Ethical questions that have lingered since a South Florida Republican congressman won office two years ago are threatening to overshadow his rematch with his Democratic challenger.
Federal investigations and financial questions have dogged U.S. Rep. David Rivera's re-election campaign against Joe Garcia, including accusations that Rivera secretly funded one of Garcia's opponents in the District 26 Democratic primary in an attempt to derail his campaign or at least besmirch his character.
Rivera also remains under federal investigation for potential tax violations, an inquiry dating to 2011 that continues even after a related state investigation cleared Rivera in April. He has maintained that he has always complied with state and federal campaign finance laws, and that he has properly reported all personal income.
But Rivera has been conspicuously absent recently from Republican presidential nominee Mitt Romney's campaign events, including a stop in Miami's Little Havana by Romney's running mate, Paul Ryan, who was lauded in English and Spanish by South Florida's other prominent Cuban-American lawmakers.
Rivera's campaign has denied any wrongdoing or having any connection to Justin Lamar Sternad, who lost to Garcia in August's Democratic primary. The Miami Herald has reported that Sternad told investigators that Rivera was behind his campaign. Two campaign vendors have also told the paper Rivera paid them through one of his associates.
Rivera's campaign spokesman did not return messages from The Associated Press seeking an interview with the congressman. Rivera's attorney, Michael R. Band, did not respond to several calls and emails.
Garcia admits that the Rivera's troubles have helped his chances. Rivera defeated him 52 percent to 43 percent two years ago in the 25th District, which was redrawn and renumbered after the 2010 Census.

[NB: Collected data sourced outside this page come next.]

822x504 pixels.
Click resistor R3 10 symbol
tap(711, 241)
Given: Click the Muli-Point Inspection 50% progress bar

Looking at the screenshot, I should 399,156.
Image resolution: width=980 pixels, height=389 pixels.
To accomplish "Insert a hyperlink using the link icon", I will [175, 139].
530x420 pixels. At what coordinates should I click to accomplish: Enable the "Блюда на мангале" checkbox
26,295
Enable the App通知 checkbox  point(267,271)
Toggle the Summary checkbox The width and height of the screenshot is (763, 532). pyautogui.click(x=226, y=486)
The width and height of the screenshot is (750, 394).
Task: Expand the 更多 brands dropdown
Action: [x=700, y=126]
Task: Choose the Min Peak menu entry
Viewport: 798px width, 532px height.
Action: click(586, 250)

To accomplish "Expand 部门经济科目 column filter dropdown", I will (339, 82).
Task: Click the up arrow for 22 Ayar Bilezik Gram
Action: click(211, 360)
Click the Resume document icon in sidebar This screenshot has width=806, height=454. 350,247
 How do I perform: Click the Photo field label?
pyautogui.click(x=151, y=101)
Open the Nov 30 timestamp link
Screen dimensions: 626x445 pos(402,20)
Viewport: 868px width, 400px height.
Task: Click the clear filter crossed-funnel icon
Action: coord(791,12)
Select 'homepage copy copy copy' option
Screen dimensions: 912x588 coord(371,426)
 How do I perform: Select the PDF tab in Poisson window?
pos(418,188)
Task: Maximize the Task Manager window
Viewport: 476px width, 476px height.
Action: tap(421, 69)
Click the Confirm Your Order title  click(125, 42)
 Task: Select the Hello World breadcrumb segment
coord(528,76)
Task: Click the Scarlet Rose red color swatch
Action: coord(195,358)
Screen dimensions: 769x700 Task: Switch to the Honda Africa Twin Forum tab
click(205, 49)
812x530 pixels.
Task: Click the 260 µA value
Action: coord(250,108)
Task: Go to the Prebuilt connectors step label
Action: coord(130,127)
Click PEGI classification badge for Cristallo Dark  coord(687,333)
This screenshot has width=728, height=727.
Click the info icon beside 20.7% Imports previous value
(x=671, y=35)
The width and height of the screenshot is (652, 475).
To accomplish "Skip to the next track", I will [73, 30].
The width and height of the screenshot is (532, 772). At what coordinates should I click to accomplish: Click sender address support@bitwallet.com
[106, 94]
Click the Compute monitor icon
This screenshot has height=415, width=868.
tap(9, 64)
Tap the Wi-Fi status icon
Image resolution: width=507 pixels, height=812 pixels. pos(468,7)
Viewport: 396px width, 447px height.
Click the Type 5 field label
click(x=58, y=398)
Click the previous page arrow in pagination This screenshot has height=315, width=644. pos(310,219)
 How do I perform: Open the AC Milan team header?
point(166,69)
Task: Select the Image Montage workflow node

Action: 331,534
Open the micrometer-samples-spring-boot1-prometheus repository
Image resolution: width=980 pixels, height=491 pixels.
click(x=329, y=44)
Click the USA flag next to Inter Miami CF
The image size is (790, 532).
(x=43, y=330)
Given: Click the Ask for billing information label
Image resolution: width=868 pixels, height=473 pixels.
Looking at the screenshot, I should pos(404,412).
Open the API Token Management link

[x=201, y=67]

"To some degree, I'm the other guy. I'm not the guy being investigated by the FBI or having his campaign workers arrested," Garcia said in a recent interview.
The new 26th District includes the Florida Keys and largely suburban and rural parts of Miami-Dade and Collier counties. The redistricting means Rivera faces more independent and Democratic Hispanic voters than he did in 2010 when he was running for a heavily Cuban-American seat.
Voters in the Keys, though, have repeatedly re-elected another Cuban-American Republican, Ileana Ros-Lehtinen. She carried her district, which stretched from Key West to Miami Beach, with 69 percent of the vote in 2010.
Both Rivera and Garcia are Cuban-American, and both have worked for the Cuban American National Foundation at one time — Rivera as a writer and researcher in Washington, Garcia as executive director.
Rivera, 47, serves on the House foreign affairs and natural resources committees. He previously served eight years in the Florida Legislature alongside now-U.S. Sen. Marco Rubio, who was his roommate in Tallahassee.
Garcia, 48, is a former Obama administration official in the Department of Energy, and Gov. Lawton Chiles appointed him to the Florida Public Service Commission, but he has never held elected office. Before challenging Rivera in 2010, he unsuccessfully ran against U.S. Rep. Mario Diaz-Balart in 2008.
The South Florida-born, University of Miami graduate says that while there may be a sense of deja vu around his rematch with Rivera, he's focused on addressing the issues with voters and chipping away at the name recognition Rivera has generated, both negative and positive.
"But the truth is, I'm out there alone, also. He's not out there, so that gives us pretty broad running room to talk to about the issues," Garcia said.